◆ **TRECHO DA PÁGINA**:
★ ★ ★ ★ ★

Olhando pra frente, sempre

Olhando pra frente, sempre
Um dos mais bem-sucedidos empresários do mercado brasileiro de beleza, Daniel de Jesus compartilha suas experiências e visões com os leitores de Atualidade Cosmética 


“Eu não quero falar muito do passado. Gosto mesmo é de falar do que eu faço e do que ainda vou fazer.” Assim começou o bate-papo com o empresário Daniel de Jesus, fundador da Niely, empresa que ele alçou do zero à liderança do mercado de coloração e à condição de segunda maior empresa brasileira do setor operando no varejo multimarcas. No ano passado, Daniel vendeu a companhia para a L’Oréal, maior empresa de cosméticos do mundo. Hoje, como vice-presidente do comitê estratégico da L’Oréal, o dirigente vem ajudando a gigante francesa a transitar no complexo ambiente do pequeno varejo brasileiro, incluindo aí uma relação mais próxima com distribuidores e atacadistas, e com o varejo de beleza. E a companhia francesa está mais do que certa em ouvir o que o fundador da Niely tem a dizer.

★ ★ ★ ★ ★

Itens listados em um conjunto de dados
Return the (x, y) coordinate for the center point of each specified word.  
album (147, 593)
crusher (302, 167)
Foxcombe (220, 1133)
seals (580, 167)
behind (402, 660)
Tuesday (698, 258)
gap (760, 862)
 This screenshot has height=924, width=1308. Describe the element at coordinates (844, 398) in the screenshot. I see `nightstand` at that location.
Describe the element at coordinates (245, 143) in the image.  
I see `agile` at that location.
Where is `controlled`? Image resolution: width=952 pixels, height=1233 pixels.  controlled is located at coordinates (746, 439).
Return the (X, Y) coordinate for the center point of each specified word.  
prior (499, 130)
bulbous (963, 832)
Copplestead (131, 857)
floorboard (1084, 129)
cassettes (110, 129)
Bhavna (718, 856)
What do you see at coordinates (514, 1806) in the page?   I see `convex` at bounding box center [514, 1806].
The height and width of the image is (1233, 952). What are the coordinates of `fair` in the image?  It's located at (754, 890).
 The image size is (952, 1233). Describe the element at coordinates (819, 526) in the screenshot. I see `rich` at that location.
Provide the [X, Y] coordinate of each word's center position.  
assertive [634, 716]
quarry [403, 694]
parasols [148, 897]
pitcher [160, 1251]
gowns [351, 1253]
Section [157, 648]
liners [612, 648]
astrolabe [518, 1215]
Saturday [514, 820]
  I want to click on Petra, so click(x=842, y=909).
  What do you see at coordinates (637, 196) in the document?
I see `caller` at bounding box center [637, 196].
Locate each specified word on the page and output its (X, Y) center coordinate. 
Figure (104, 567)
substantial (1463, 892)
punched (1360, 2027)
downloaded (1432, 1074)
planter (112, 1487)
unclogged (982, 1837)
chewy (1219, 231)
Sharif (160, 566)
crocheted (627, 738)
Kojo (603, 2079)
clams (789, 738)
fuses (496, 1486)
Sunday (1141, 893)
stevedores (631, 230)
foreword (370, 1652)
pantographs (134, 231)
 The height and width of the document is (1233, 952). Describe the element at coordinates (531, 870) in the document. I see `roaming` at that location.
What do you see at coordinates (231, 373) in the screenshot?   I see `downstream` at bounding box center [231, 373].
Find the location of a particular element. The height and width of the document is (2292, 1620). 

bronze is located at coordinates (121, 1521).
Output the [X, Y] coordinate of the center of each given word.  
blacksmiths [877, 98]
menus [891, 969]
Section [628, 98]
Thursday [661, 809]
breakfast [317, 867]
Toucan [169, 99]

★ ★ ★ ★ ★

◆ **TAREFAS DO EXERCÍCIO**:
1. Converta em uma lista JSON de strings as linhas dos registros, uma string por linha e sem linhas em branco: comece na linha que contém "substantial (1463, 892)" e pare depois da linha que contém "The height and width of the document is (1233, 952).".
2. Continue a matéria sobre Daniel de Jesus a partir da última frase apresentada.
Os registros não têm nenhuma relação com a matéria sobre Daniel de Jesus.

◆ **RESULTADOS DO EXERCÍCIO**:
1.
[
  "substantial (1463, 892)",
  "punched (1360, 2027)",
  "downloaded (1432, 1074)",
  "planter (112, 1487)",
  "unclogged (982, 1837)",
  "chewy (1219, 231)",
  "Sharif (160, 566)",
  "crocheted (627, 738)",
  "Kojo (603, 2079)",
  "clams (789, 738)",
  "fuses (496, 1486)",
  "Sunday (1141, 893)",
  "stevedores (631, 230)",
  "foreword (370, 1652)",
  "pantographs (134, 231)",
  " The height and width of the document is (1233, 952). Describe the element at coordinates (531, 870) in the document. I see `roaming` at that location."
]

2.
As vendas de centenas de milhões de reais, marcas líderes, uma das melhores infraestruturas de produção e distribuição dentre as companhias brasileiras e presença sólida no varejo, pulverizada em milhares de pontos de venda de todo o Brasil, são os ativos tangíveis que fizeram da Niely a empresa mais cobiçada pelas multinacionais do mercado. Mas é a grande capacidade comercial, exercida com maestria por mais de 30 anos de andanças pelo Brasil para atender aos clientes e estar sempre perto das suas necessidades, que constitui o maior ativo intelectual de Daniel, do qual a L’Oréal pode (e deve) se beneficiar ao longo dos próximos anos.

Homenageado deste ano do Hall da Fama do Prêmio Atualidade Cosmética, Daniel recebeu a reportagem de Atualidade Cosmética na sede da Milano Empreendimentos, empresa criada para gerir seu patrimônio e empreendimentos, na cidade de Nova Iguaçu, na Baixada Fluminense, para falar, entre diversos pontos, das oportunidades do mercado brasileiro e dos desafios que as empresas locais devem enfrentar para conseguir crescer no setor. Confira nas páginas a seguir, com as palavras do próprio empresário, os principais temas da conversa.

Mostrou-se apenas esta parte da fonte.